In the Universe of the Quantum, our waking life isn't just it.  We are material and subtle energy.  How do we know our dreams aren't just mind-movies?

Have you ever felt that in waking up, the who you always imagined you were, no longer is?  What happened in the midst of sleep that would forever change your perception of not only your self, but Life as you have always known it?

You walk around during the day certain something is wrong - your feet don't quite feel right, you feel like you are trying out your new skin, but in our Newtonian world of the empirical, how could that possibly be?  You look in the mirror and know that what you are seeing is your face, but your reflection... something is not quite right, but you can't see it, only sense it.

Darned if you could ever remember and even if you could at this point, would it matter?!  Today, THIS day, this is who you are.

The issue is, whatever path you were on, the you today is different enough to, in all probability, take you off that path, pulling you onto another.  Maybe, you are no longer certain of the veracity (or even the ownership) of your choices.

Along those lines, have you ever felt you were "beside yourself" when you made a decision that impacted the direction of a particular area of your life?  Or have you had a dream or some other awareness that moved you into creating a new map of your worldview?
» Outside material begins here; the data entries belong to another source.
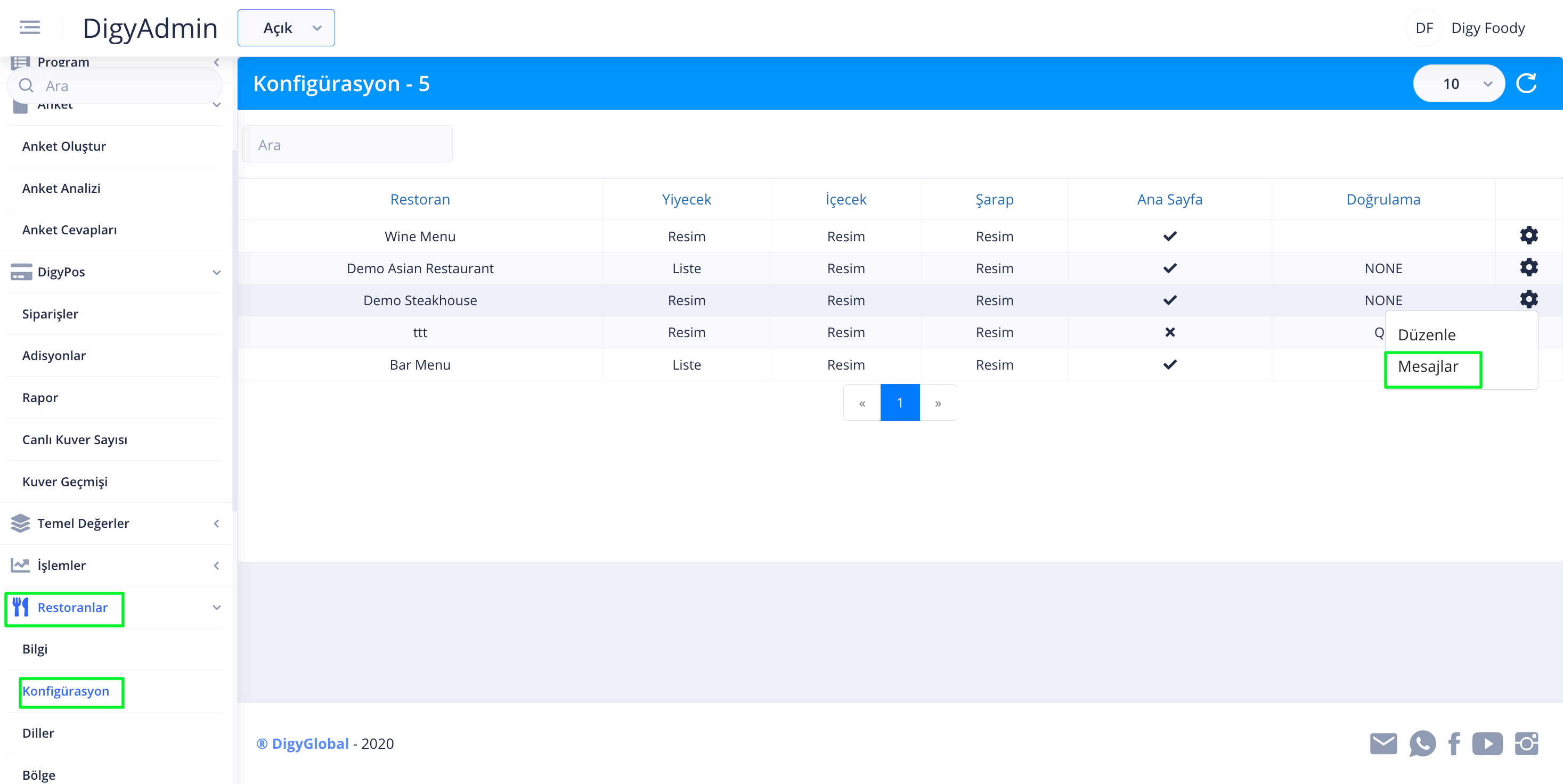Screen dimensions: 1563x784
Task: Click the table search Ara field
Action: coord(347,145)
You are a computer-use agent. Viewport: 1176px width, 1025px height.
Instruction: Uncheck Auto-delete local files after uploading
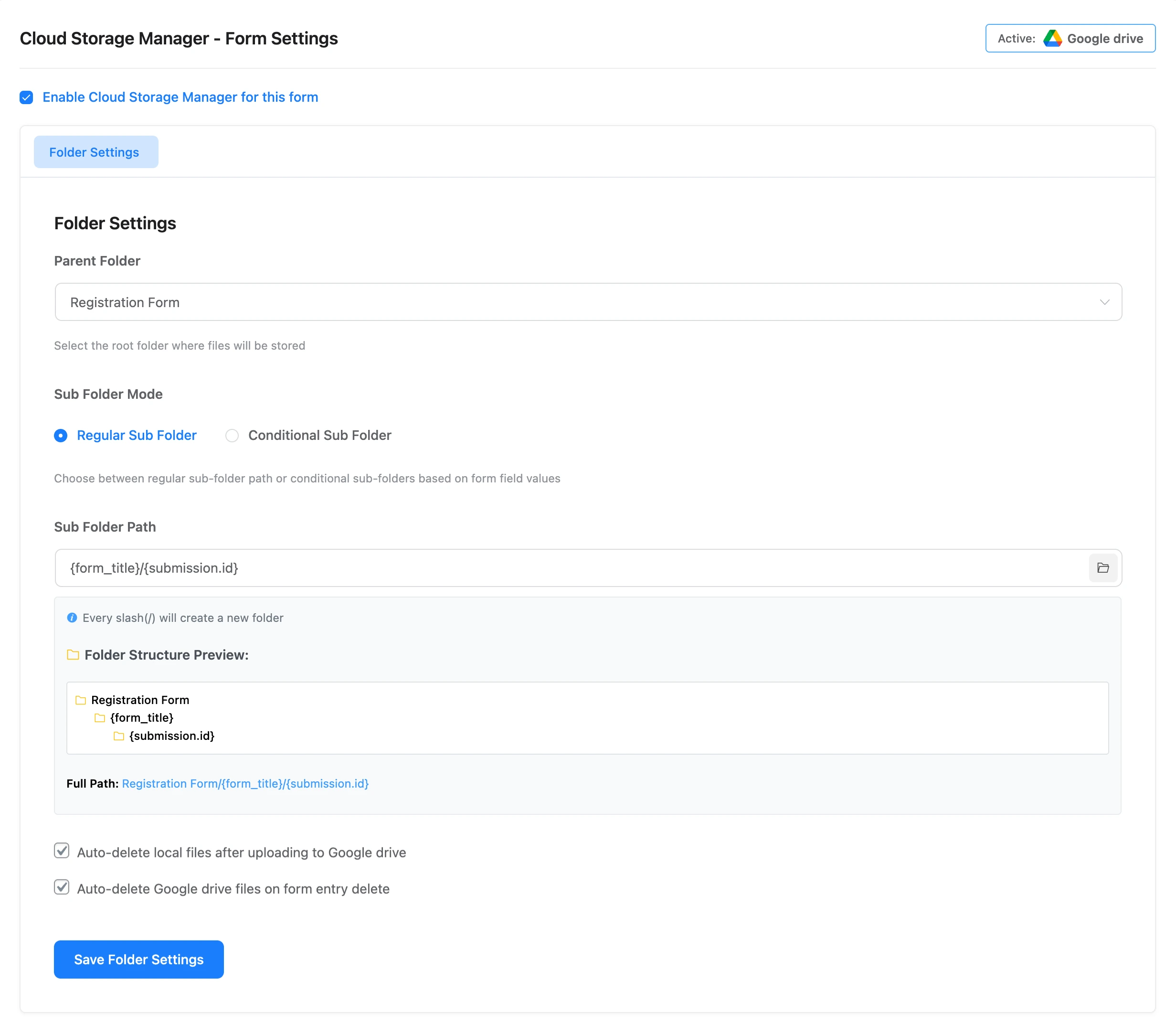[x=62, y=851]

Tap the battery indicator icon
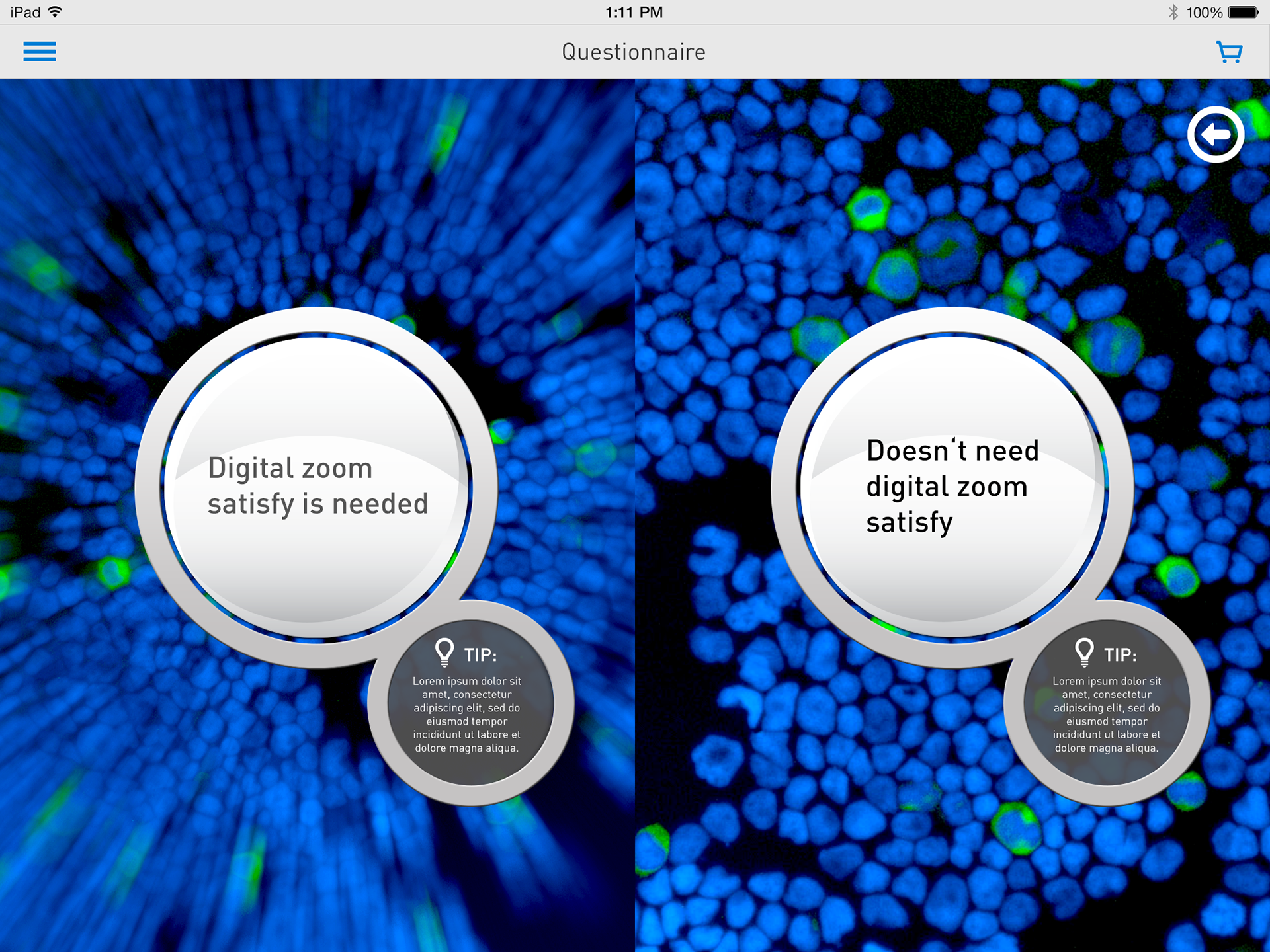(x=1243, y=12)
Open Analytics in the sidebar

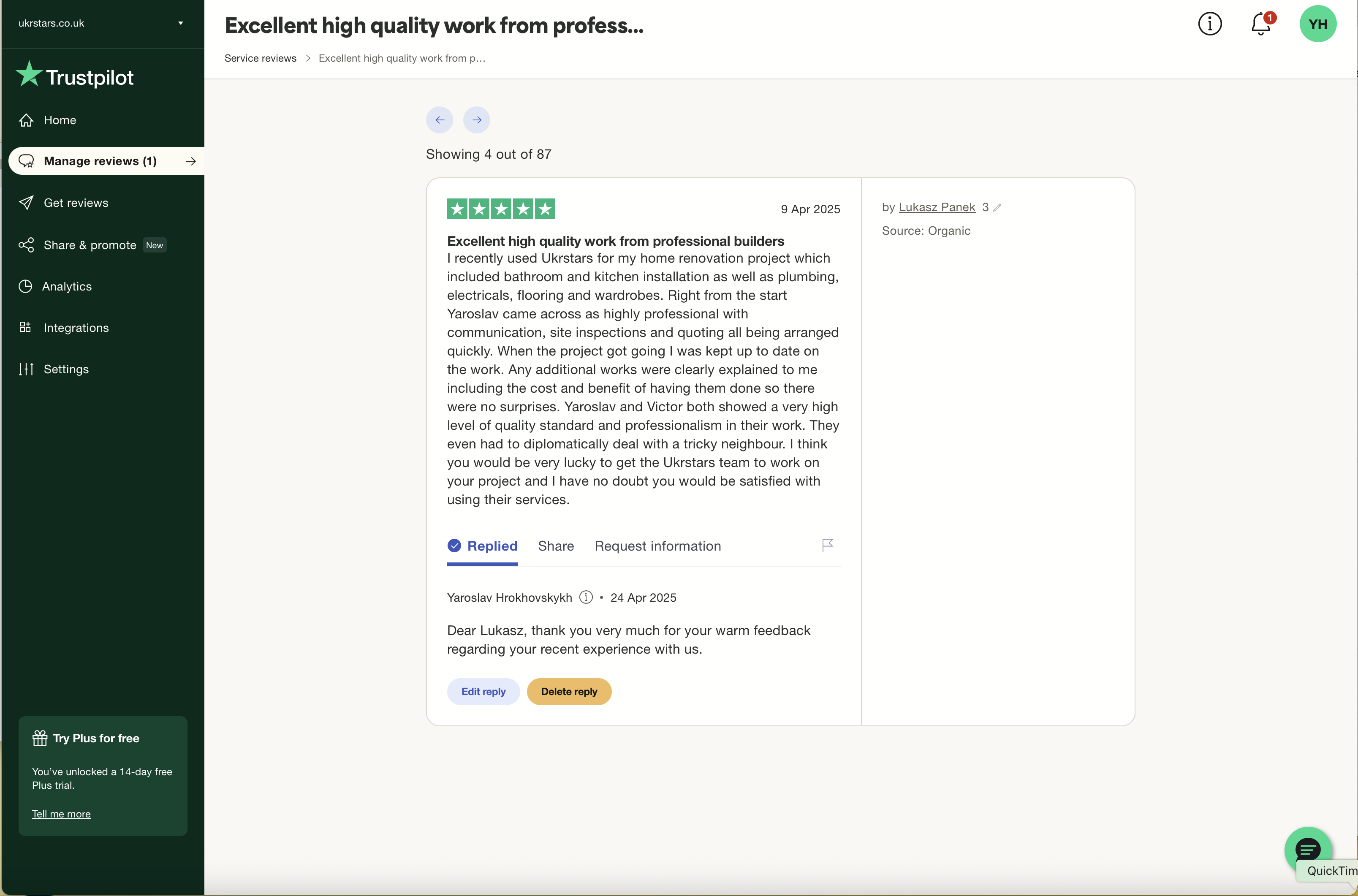67,286
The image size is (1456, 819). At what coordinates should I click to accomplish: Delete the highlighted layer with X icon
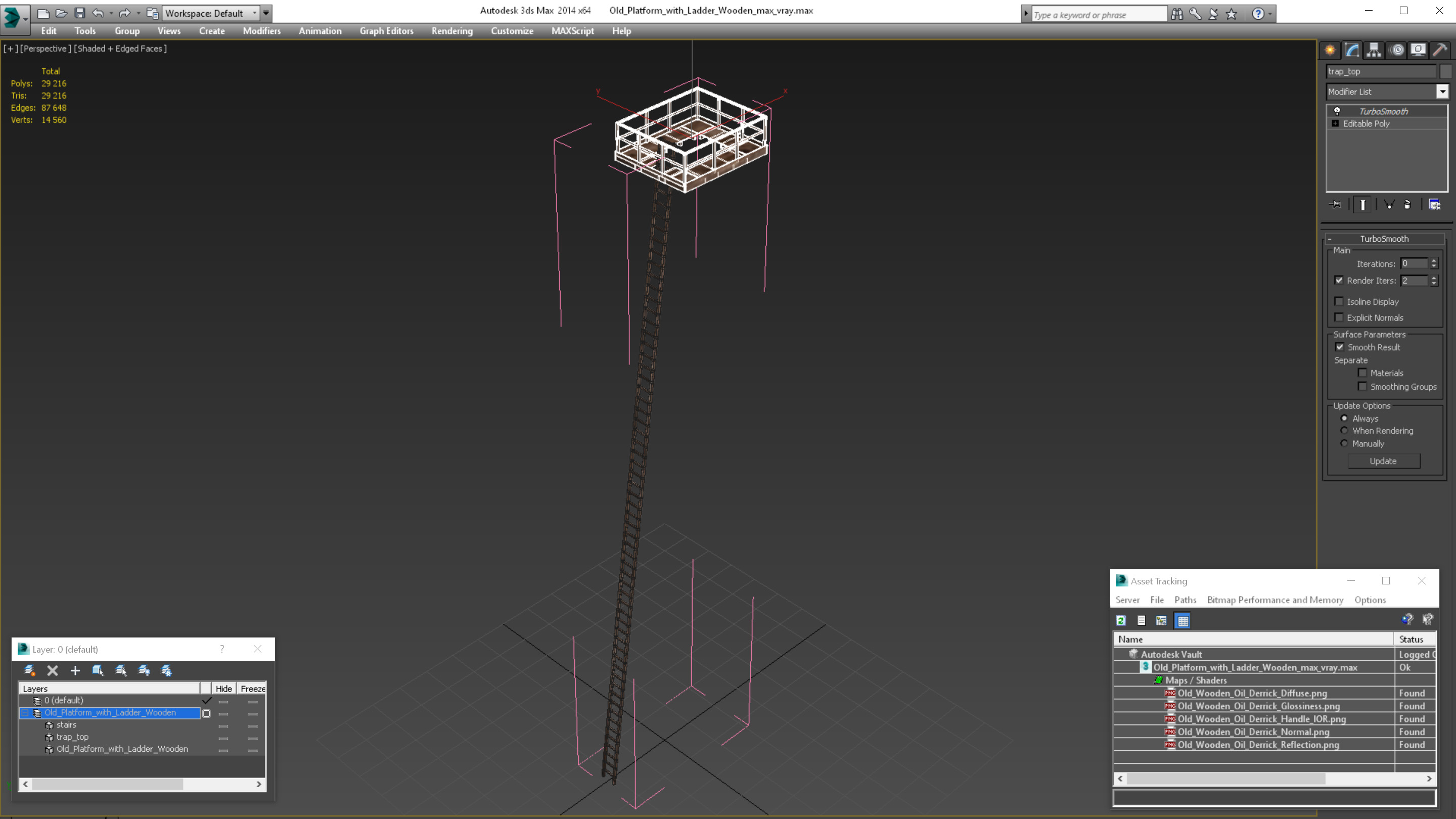pos(53,670)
If it is true, that "We Are Meant To Be Here", as I quoted in my 1st posting, then the person who we are today, is exactly the right person to be here, now - so what markings on your map will be created based on the acceptance of this new perspective of self?  What has already shifted in your life because of this new worldview?



Tell me your story...


Saturday, June 18, 2011

"We Are Meant To Be Here...

"We step from one piece of holy ground to the next under stars that ask,
       "imagine, for one second, you can drop in on a past life -
        what would you find yourself doing there?  What would charm you,
        make you proud?",
and the question of what to do in THIS life becomes so simple it's terrifying.  Just to do the thing that would charm you, make you say the answers thrill you.     
Do THAT, and you're ALIVE!"                                 (quote from TV show: Millennium, 1999, Season 2)

                                                           ~WELCOME ~

We know our interior terrains far exceed anything we could ever imagine.  We take note of the most notable which often propels us to move in some particular and new direction.  In that unfamiliar territory, we attempt to draw out the boundaries of our newly known world.  This new Earth is where we can be our own Columbus or our own Shape-Shifter claiming and re-claiming who we are at every moment - eyes wide open to the explorations underfoot, always discovering we walk on a never ending path into the next story of our lives.

Our stories are universal - sure, we may all have differing and extenuating circumstances, but the archetypal self connects deeply and on multiple levels - it is on those levels, that quantum part of us, where our universal truths reside.  Here, on QuantumCartography, through our shared experiences of our interior maps we are constantly redefining, we will be reminded of how boundless we are, though unfinished, and yet, how self-regenerating and Beautiful our Humanity is.

WHO are you, today?

WHAT is a phenomenal experience that has reshaped your map?

What EPIPHANY called you to traversed into an "undiscovered country" of your life?